Cities arise organically. People move to a city because they need what that city has to offer. They invest in a city because they think the city will be productive. This growth is not random – existing power structures will define what goes where. But that definition doesn’t always work.
It’s possible to choke off a city’s growth, or to build it in unnatural and useless directions. James Howard Kunstler gets particularly cranky about this sort of thing, as epitomized in this biting, funny, depressing and informative TED talk from 2007:
Kunstler’s talking about suburban sprawl primarily. But he also talks about some dense spots of urban misallocation, like Boston’s City Hall. Boston’s City Hall Plaza in Government Center is possibly the ugliest building in America. It’s a malformed concrete block that sits at the center of a vast, shallow plaza. It discourages lingering. Everyone who approaches it has their hackles up; everyone who exits it is in a hurry to get away.
Kunstler’s concern in this TED talk is “places not worth caring about.” He’s concerned about the language of architecture – what do the buildings in a public space say to its residents? And architecture has a language, the same way that dance, painting, music and writing do.
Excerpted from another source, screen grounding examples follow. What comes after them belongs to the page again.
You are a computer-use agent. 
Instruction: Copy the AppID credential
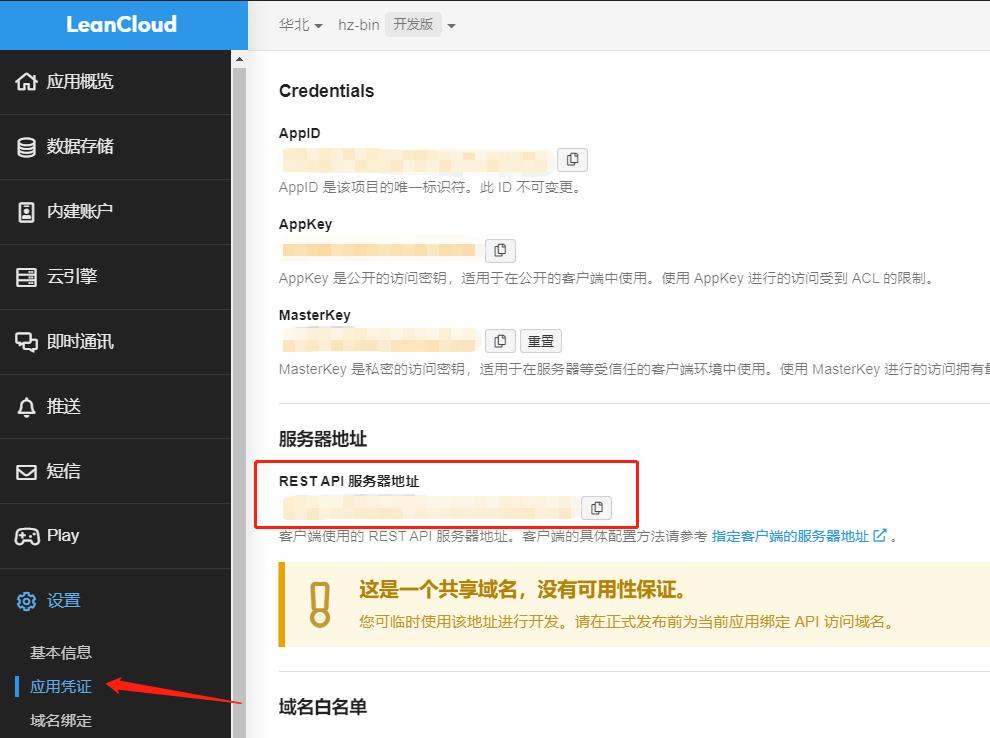572,158
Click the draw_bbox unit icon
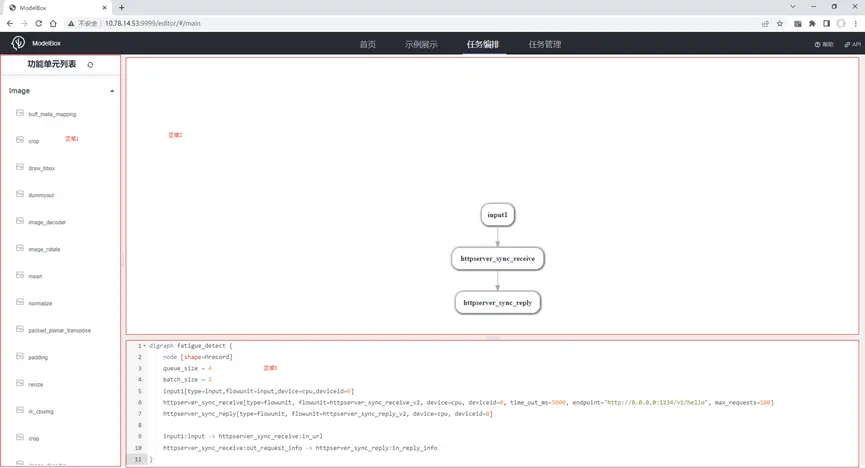Viewport: 865px width, 468px height. 20,168
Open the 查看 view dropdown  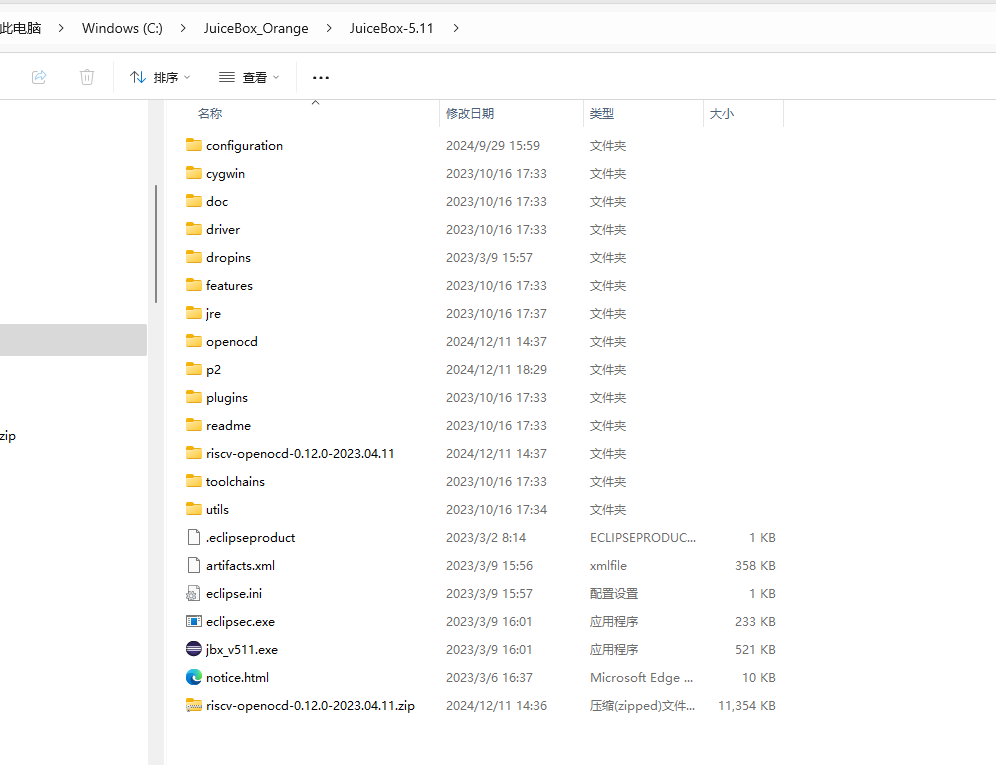(x=249, y=77)
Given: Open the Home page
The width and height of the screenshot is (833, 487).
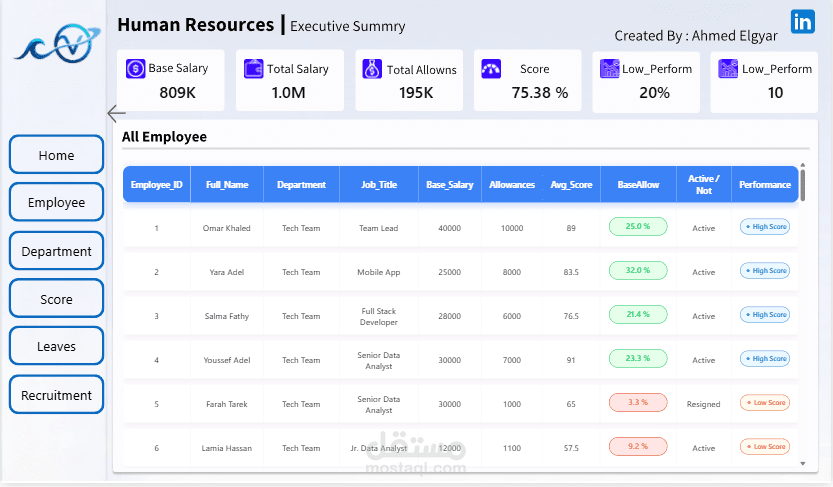Looking at the screenshot, I should (56, 155).
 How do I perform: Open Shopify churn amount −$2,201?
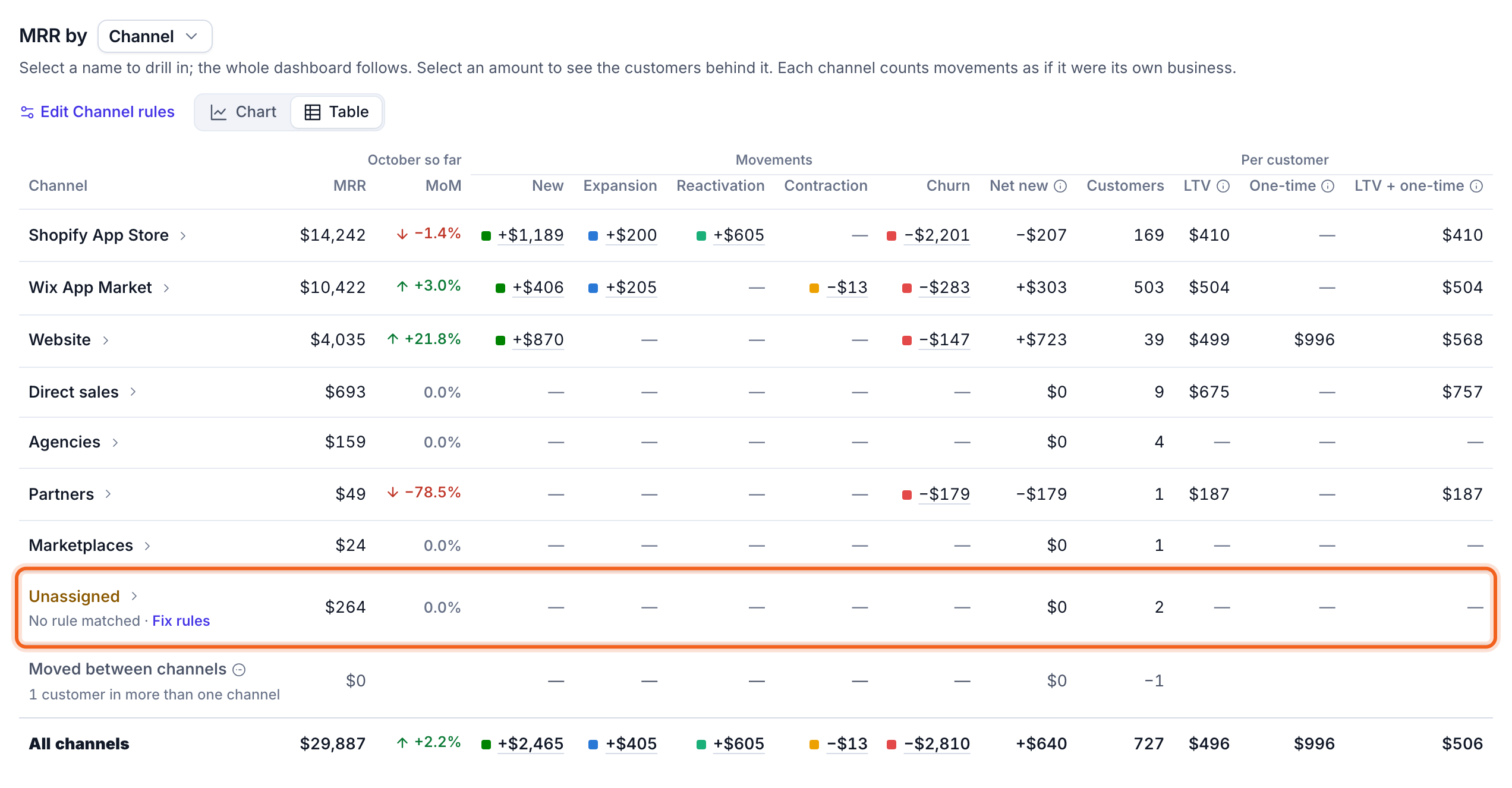pyautogui.click(x=937, y=235)
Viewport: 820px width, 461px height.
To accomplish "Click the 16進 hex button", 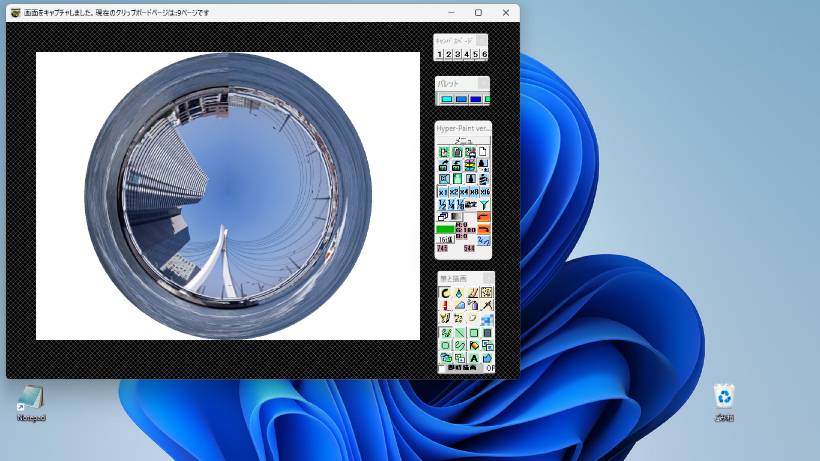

What happens when a bunch of foreigners take over a country whose language they don’t speak?
In order for Japan to recover from this tremendous disaster, it will need a substantial influx of foreign capital. People will need to invest in Japan. Japan cannot rebuild on its own, not with the damage it’s suffered to its infrastructure. “Buy when there’s blood on the streets,” goes the (somewhat unpleasant) saying.
But foreign investment always makes people skittish.
Americans have been leery of foreign investment for years. There was massive concern about the Japanese “buying up America” in the late 80s and early 90s, typified in the Michael Crichton novel (and Wesley Snipes / Sean Connery film) Rising Sun. When America’s net imports exceed its net exports – which is the case as of this writing – it’s always presented as a “trade deficit,” not a “credit surplus.” In reality, though, it means the same thing: America has a lot of foreign countries (such as China) willing to invest in it, not as many willing to buy its products.
Japan has always looked like a country ready to embrace Western ideals and Western investments. Ever since the Meiji Restoration, Japan’s embrace of capitalism has been almost quicker and more thorough than America’s own. But the relationship hasn’t always been fruitful. Sarari-man civilization has its discontents: cubbyhole hotels, depression and suicide, disaffected youth.
Bubblegum Crisis and Akira reflect this dissatisfaction with foreign investment. In the face of a disaster, corporations and governments step in to rebuild Tokyo and make it more productive than before. But in doing so, they replace public spaces that had centuries of tradition with monolithic buildings. These massive arcologies each have one purpose – to house and employ the workers of a particular corporation. If you’re not part of that corporate culture – if you’re a runaway “Sexaroid” Boomer, perhaps, or a motorcycle gang – where do you go? What part of the city is yours?
Does this mean that we shouldn’t send money to Japan – whether as charity or as investment? No. But it means that Japan has long been afraid of the effect that foreign investment can have on its culture. Thousands of homes, shops and public spaces were swept away by the Tohoku tsunami. Japan does not have the infrastructure, or the credit, to replace them. This means that the decision as to what goes into those vacant spaces will be made by government institutions or international corporations.
Will those monolithic powers have Japan’s best interests at heart? We must hope so. But anime fans have reason to be worried.